** Opening Records block **

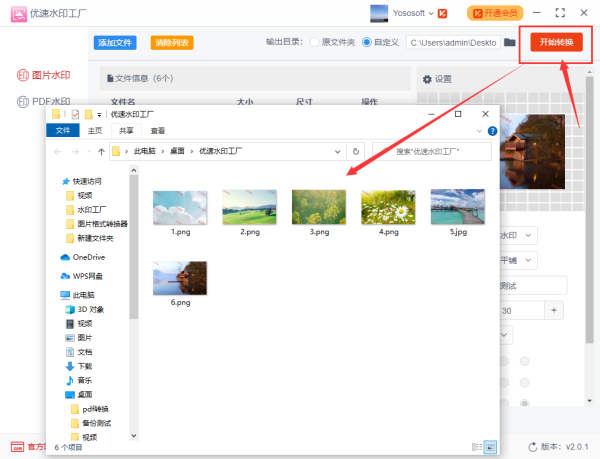
Task: Refresh the Explorer folder view
Action: [356, 151]
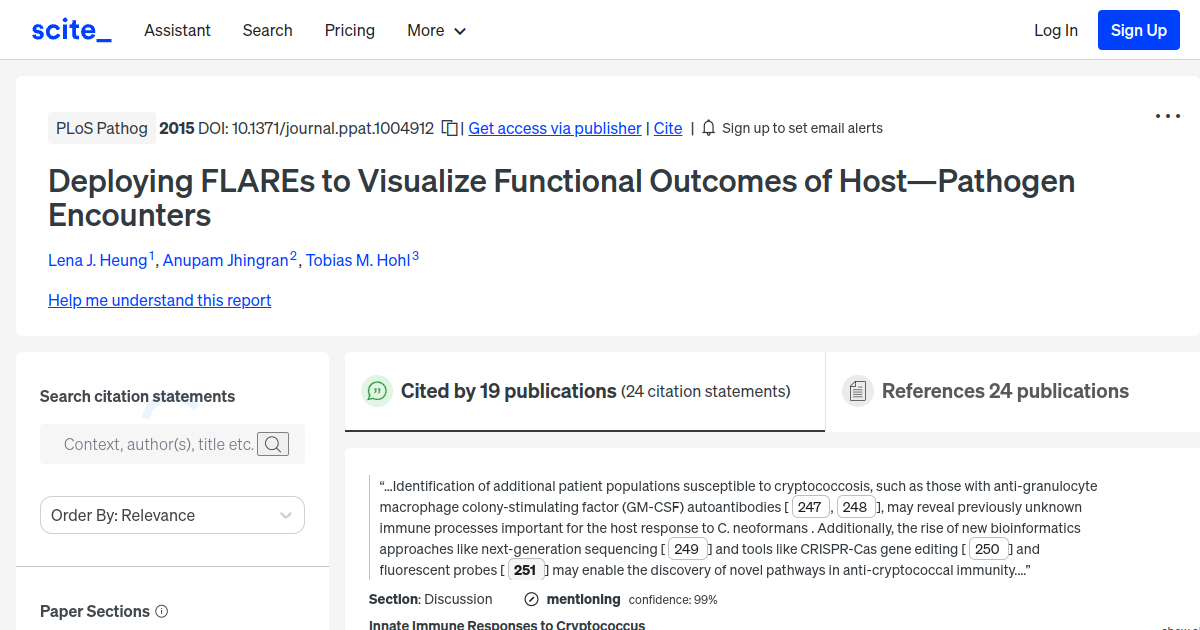Click the bell icon for email alerts

(x=708, y=128)
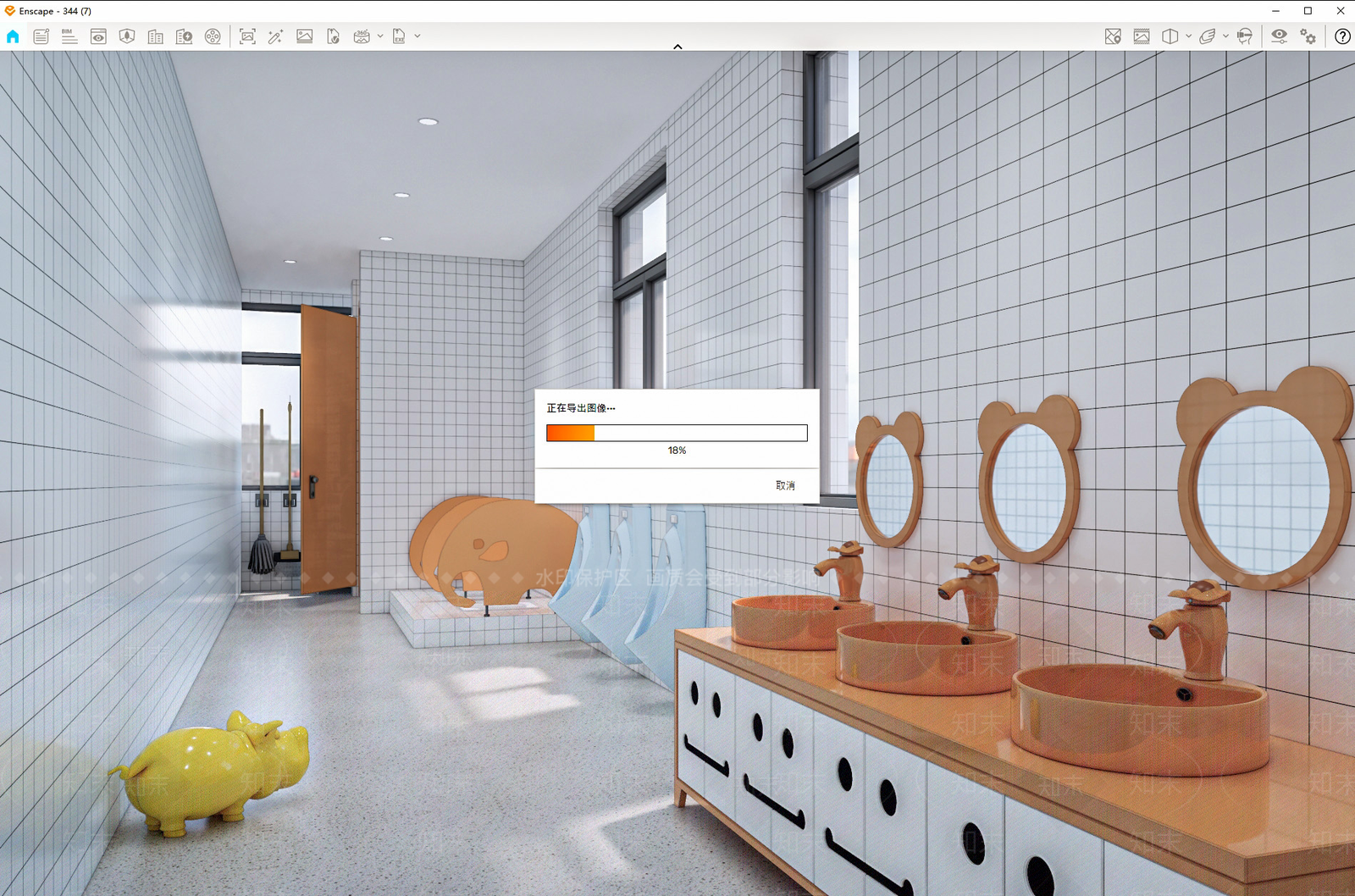The image size is (1355, 896).
Task: Collapse the toolbar using the up chevron
Action: [x=678, y=47]
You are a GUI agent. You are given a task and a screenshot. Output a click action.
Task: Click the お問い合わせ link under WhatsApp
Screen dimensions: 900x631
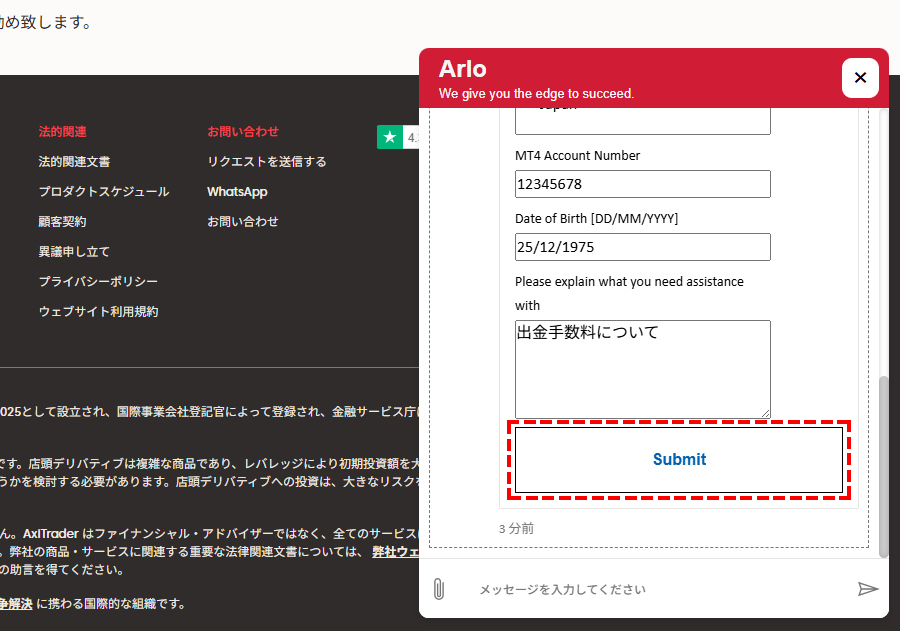pyautogui.click(x=242, y=221)

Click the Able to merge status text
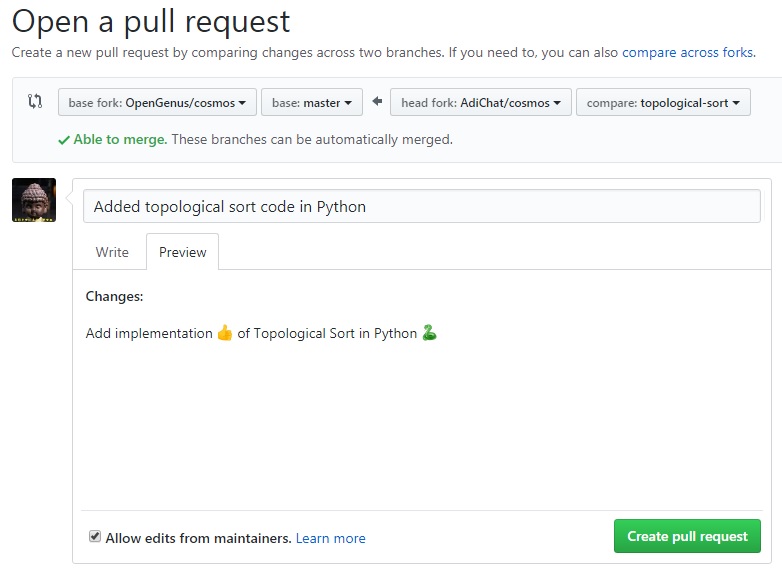(120, 140)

** Closing Records block **

__Activity__
The required output is the lines from the one containing "Task: Click the お問い合わせ link under WhatsApp" through the end of the records above, reproduced exactly, with no pictures.

__Finished exercise__
Task: Click the お問い合わせ link under WhatsApp
Screen dimensions: 900x631
pyautogui.click(x=242, y=221)

Click the Able to merge status text
(120, 140)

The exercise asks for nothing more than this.